El sonido del concierto no competiría con la pena que crecía en su interior. Butterfield pareció advertir el cambio en sus ojos, el disgusto y la rabia que allí anidaban. Tiró el cigarrillo a medio fumar e hizo una señal para que parara la música.
—¿Tiene que ser la muerte, entonces? —inquirió Butterfield.
Pero apenas logró terminar de formular la pregunta, porque Harry bajó los últimos escalones y se dirigió hacia él. Levantó el hacha y la dejó caer sobre el abogado, pero falló el golpe. El filo del arma dejó un surco en el yeso de la pared, a treinta centímetros de su objetivo.
Ante esta erupción de violencia, los músicos arrojaron sus instrumentos y comenzaron a atravesar el vestíbulo, arrastrando las chaquetas y las colas y dejando un rastro de sangre y grasa. Por el rabillo del ojo, Harry notó que avanzaban. Detrás de la horda, enraizada en las sombras, había otra forma, más grande que el mayor de los demonios convocados; de ella provino un golpeteo que podía muy bien haber sido el de un enorme martillo neumático. Intentó descifrar el sonido o la visión, pero no lo logró. No había tiempo para la curiosidad, los demonios estaban ya sobre él.
Butterfield los animó a avanzar con la mirada, y Harry aprovechó el momento para volver a utilizar el hacha. El golpe le dio a Butterfield en el hombro, y su brazo quedó inmediatamente separado del cuerpo. El abogado aulló; la sangre salpicó toda la pared. Pero no tuvo tiempo para un tercer golpe. En medio de letales carcajadas, los demonios estaban a punto de alcanzarlo.
Volvió a subir los escalones, de dos en dos, de tres en tres, de cuatro en cuatro. Butterfield seguía chillando allá abajo; desde arriba, oyó a Valentín gritar su nombre. No tenía ni tiempo ni aliento suficiente para contestar.
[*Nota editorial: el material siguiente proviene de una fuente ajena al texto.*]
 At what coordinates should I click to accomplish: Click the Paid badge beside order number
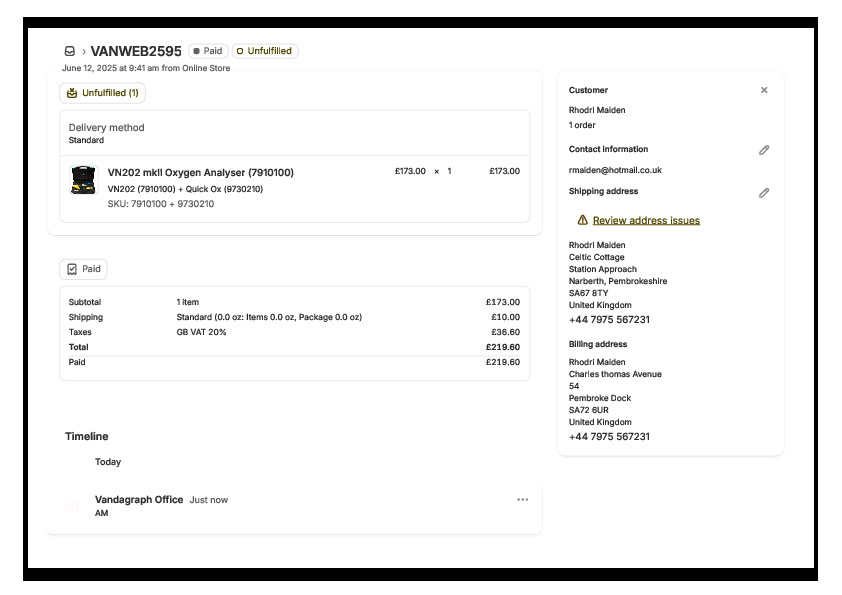[208, 51]
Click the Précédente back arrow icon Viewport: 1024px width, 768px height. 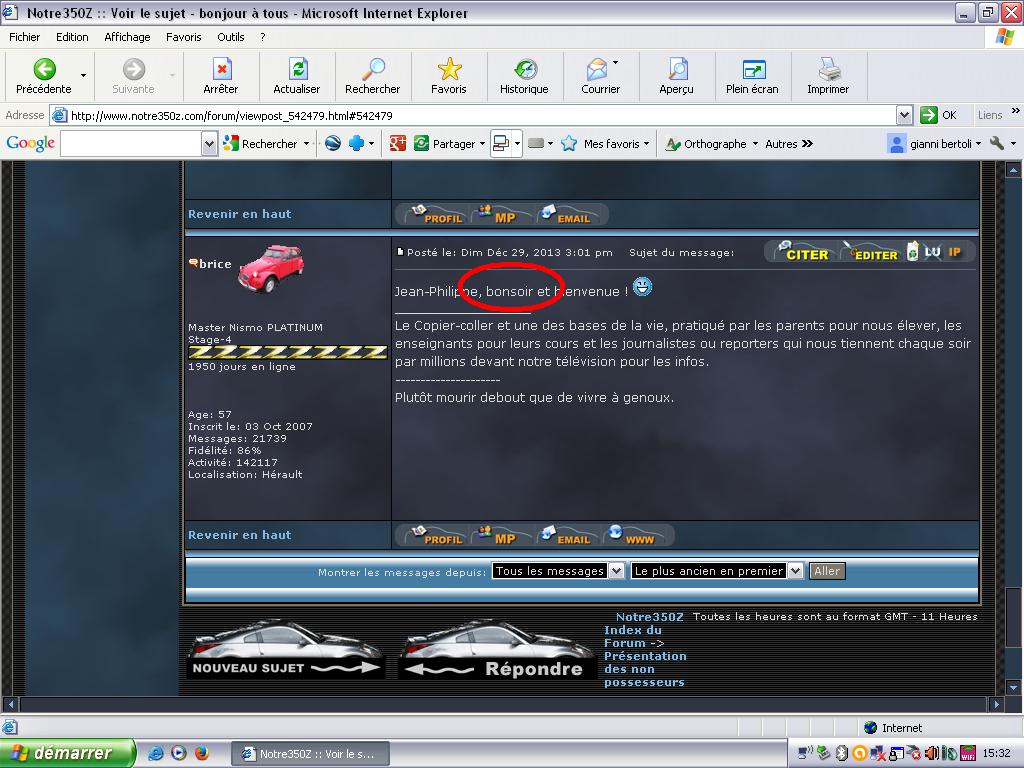[x=44, y=70]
Los llevaba pegados a los talones: su ascenso era un alboroto de gruñidos, gritos y batir de alas. Y detrás de aquel tumulto, el martillo neumático golpeteó hasta llegar al pie de la escalera; su ruido era más intimidante que las chácharas enloquecidas que tenía a su espalda. Aquel golpeteo le horadaba el estómago, era como si lo llevara en las tripas. Como el latido de la muerte, lento e irrevocable.
En el segundo descansillo oyó a sus espaldas un sonido chirriante; al darse media vuelta vio una polilla con la cabeza humana del tamaño de un buitre que volaba hacia él. La recibió con el filo del hacha y la derribó de un golpe. Desde abajo llegó un grito de excitación cuando el cuerpo rodó por la escalera con las alas haciendo de hélice. Harry subió a la carrera el tramo de escalera restante, hasta donde estaba Valentín escuchando. No prestaba atención a las chácharas, ni a los gritos del abogado, sino al martillo neumático.